Biyaheng langit! The two-hour top load ride was an absolute feast of nature. And it is one of the many special moments that you feel surrounded by God’s presence.
We are almost there! Finally arriving at the hill of Buscalan, we are now ready to do the 30-minutes trekking (but we did it almost an hour). The locals who were carrying heavy goods from the town were climbing the steps without breaking a sweat and they all passed by over us one by one. Dear us!
Mayan reaches for the sky! Piso na lang, langit na!
I was sitting in a green monobloc chair, snapped out of my flashback memory, back to the present and was instantly surprised that without warning, Whang-Od has already started rhythmically tapping my skin with the pomelo thorn attached on a piece of bamboo. It was happening! Was it painful? Yes, but nothing that cannot be endured by a willing heart.
Kathleen covers her face with her own hands as Grace, the granddaughter of Whang-Od who could be the successor of her art, is doing her traveler tattoo. Whang-Od busily does the tattoo of Mayan in the third photo below.
I must admit that this trip involved mustering a lot of courage and a handful of unlearning coupled with great convictions. Brought up in a slightly conservative family, I grew up with notions that having a tattoo is a taboo. I never fully understood before why people find pleasure in this apparently painful kind of activity. However at some point, a sudden rush of light hits you and makes you mull over those seemingly incontrovertible truths you hold dear as a child. You begin to question and ask. You find answers or create answers on your own. And this is where I realized that living does not only involve a lot of learning but also of unlearning. I have come at a phase wherein I no longer mindlessly embrace conventional norms but make it a habit to actively think about them and constantly re-evaluate my worldviews. Let us liberate ourselves from the common thinking that what is popular or what is believed by the majority to be true is necessarily right. Maybe, just maybe, you might have been viewing things for the wrong reasons. What I am simply saying is…
I got a tattoo.
And my mother upon knowing this will pretty much be shaking her head in complete disbelief! But I know that she knows that I did this for all the right reasons. So I say, Hi, Mother!

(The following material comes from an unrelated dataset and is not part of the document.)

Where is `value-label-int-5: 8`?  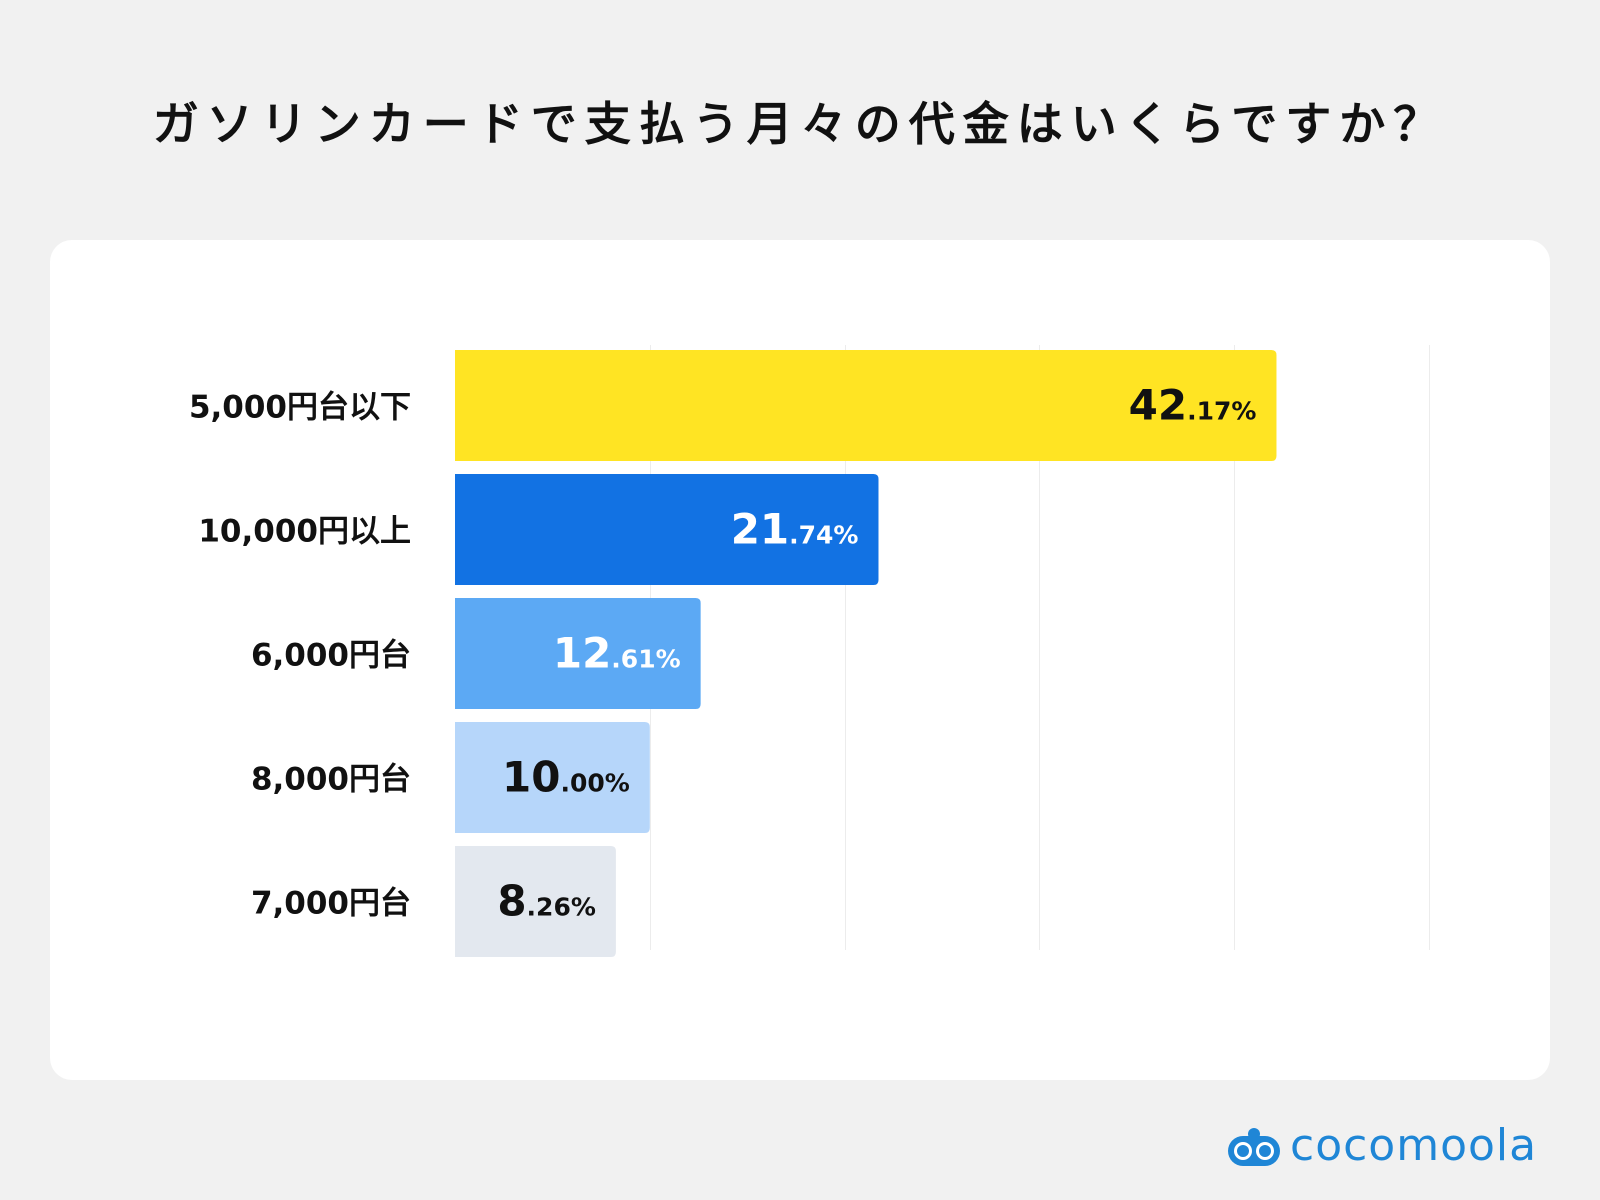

greetings with Whang-Od (do not be deceived by the photo, she is very charming and smiling as seen in the photo below)
now this how I remember Whang-Od. A very smiling mambabatok.

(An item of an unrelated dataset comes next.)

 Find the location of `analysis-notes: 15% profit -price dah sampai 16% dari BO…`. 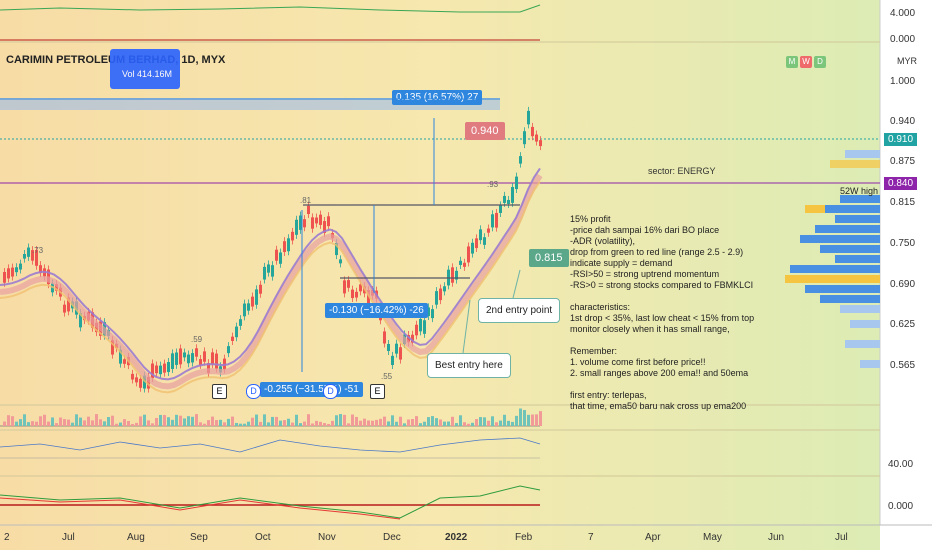

analysis-notes: 15% profit -price dah sampai 16% dari BO… is located at coordinates (662, 312).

An hour after we got our tattoos, we are now heading home and guess what?
How classic of us that we missed our bus again! Hahaha! But it matters not because the bus that we waited for has a good country soundtrack! I really loved it! Particularly, the Don Williams’ Turn The Lights Out song.
Fast forward at this moment of writing, I drink my coffee from the Kalinga highlands and say to myself over again that life does not only comprise a lot of learning but also of unlearning. My Himuliab tattoo which depicts a person in a prayer position means to accept, to bless, and to be given strength by the elders. It also means a fire that is flaring up. This tattoo serves as a personal lifelong reminder that living in this world cannot be done on one’s own. And that more importantly, the life that I am blessed to have is not only for myself but also for others and for God.
P.S. Don’t tell my mother. (just not yet, hihi)
P.P.P.S. The only thing I regret in this trip is bringing only one roll of film. :( Photos taken with Canon AV-1.